Quando il mangiare diventa un incubo che, alla fine, uccide. L’azione vitale per eccellenza – cibarsi, nutrirsi – qualcosa che reca con sé l’idea del piacere, del gusto, della famiglia, dell’amicizia, si colora delle tinte della morte e dell’angoscia. È la storia di Lorenzo Seminatore che, a vent’anni, muore ucciso dall’anoressia, nel silenzio della sua camera.
Non è stata una cosa improvvisa. Per Lorenzo e la sua famiglia gli incubi cominciano a quattordici anni, quando si iscrive alla scuola superiore. La madre racconta di un ragazzino diligente, un po’ perfezionista, che all’improvviso smette di mangiare. “Da quel momento, conclude, la situazione è inesorabilmente peggiorata”. Lorenzo va prima da uno specialista, poi da un altro e da un altro ancora: fino a quando a un neuropsichiatra confessa: “Non mangio, perché so che così prima o poi muoio. Non ho il coraggio di salire le scale fino al terzo piano per buttarmi”.
Quando pronuncia questa sentenza allucinante il ragazzo ha sedici anni e i genitori, che ancora godono della patria potestà, decidono di ricoverarlo in una clinica specializzata. Il ragazzo pare riprendersi. Ricomincia a studiare, a sorridere. I professori, per aiutarlo, si recavano da lui, fino a quando, ingrassato di venti chili, torna sui banchi di scuola e ricomincia a frequentare gli amici. Ma, quando all’orizzonte si profilano gli esami di maturità, si ridestano i fantasmi peggiori che hanno il sopravvento su di lui quando si iscrive all’università. Racconta molto di se stesso su YouTube, dove apre un canale dal nome significativo: Once the Killer. Canta, al ritmo del rap, canzoni profonde e malinconiche quali per esempio “Sono cresciuto con la ‘paura’ di morire giovane”, “forse ho dato troppo e tutto troppo presto”.
Ma la malattia comincia ad avere la meglio e Lorenzo smette di curarsi. Papà e mamma si disperano impotenti perché il figlio maggiorenne può decidere da solo della sua vita e della sua morte.

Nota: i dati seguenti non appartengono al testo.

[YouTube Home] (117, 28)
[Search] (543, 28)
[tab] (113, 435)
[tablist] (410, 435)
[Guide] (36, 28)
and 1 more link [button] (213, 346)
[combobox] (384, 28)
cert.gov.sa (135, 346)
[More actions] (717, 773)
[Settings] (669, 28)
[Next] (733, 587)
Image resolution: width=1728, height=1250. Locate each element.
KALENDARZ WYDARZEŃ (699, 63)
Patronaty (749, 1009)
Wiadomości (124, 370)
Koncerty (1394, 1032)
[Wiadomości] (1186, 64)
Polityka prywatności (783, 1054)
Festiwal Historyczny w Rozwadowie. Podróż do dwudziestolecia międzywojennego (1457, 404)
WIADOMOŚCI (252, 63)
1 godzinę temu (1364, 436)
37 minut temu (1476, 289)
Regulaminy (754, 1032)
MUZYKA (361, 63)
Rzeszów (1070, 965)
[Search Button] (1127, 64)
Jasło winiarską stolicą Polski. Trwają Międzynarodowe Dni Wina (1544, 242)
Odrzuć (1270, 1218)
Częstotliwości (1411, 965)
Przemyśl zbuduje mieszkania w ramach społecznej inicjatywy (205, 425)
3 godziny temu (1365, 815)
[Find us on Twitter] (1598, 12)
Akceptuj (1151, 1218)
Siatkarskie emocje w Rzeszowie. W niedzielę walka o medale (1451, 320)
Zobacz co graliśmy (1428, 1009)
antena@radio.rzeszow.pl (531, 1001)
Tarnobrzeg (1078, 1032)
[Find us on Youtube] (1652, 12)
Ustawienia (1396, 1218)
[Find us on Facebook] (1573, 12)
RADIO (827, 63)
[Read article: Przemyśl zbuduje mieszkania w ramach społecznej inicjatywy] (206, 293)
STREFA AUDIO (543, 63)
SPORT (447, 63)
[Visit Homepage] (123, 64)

I genitori oggi denunciano la mancanza di sostegno, di informazioni e anche la presenza di una cultura per cui se non c’è la febbre, non c’è il tumore, non c’è una malattia organica visibile, spesso si liquida il malato con un “sono tutte fissazioni” fino a quando la malattia non porta chi ami sull’orlo del baratro. E poi lo fa cadere giù. “Molte famiglie – dicono Francesca e Fabio, i genitori di Lorenzo – stanno vivendo lo stesso calvario che abbiamo affrontato noi. Questi ragazzi devono essere curati e non tutti possono permettersi centri privati. Le istituzioni devono muoversi: prima con la prevenzione nelle scuole, poi con investimenti”.
Ma soprattutto bisognerebbe sconfiggere l’anoressia nel campo dove poi mette radici, quello più fertile per questa zizzania della vita: il campo dell’accettazione di sé e dei cambiamenti. Con l’anoressia spesso la mente rifiuta l’immagine del proprio corpo, ed essere adolescenti nella nostra “società dell’immagine” significa automaticamente essere in una situazione estremamente fragile e precaria. Perché se un giovane non esiste per gli amici, non esiste per nulla, non esiste per davvero. E arriva a rifiutare il cibo e a vedersi grasso anche quando l’anoressia lo ha reso un’ombra sull’orlo del baratro. Lorenzo e i suoi genitori ci sfidano con le loro domande difficili: come nutrire i giovani di vita, di sfide difficili, di ideali per cui combattere? Coltivando passioni e conoscenze, come quei giovani che eravamo noi. Con il fuoco della vita dentro che bruciava ed ha impedito all’anoressia di attecchire.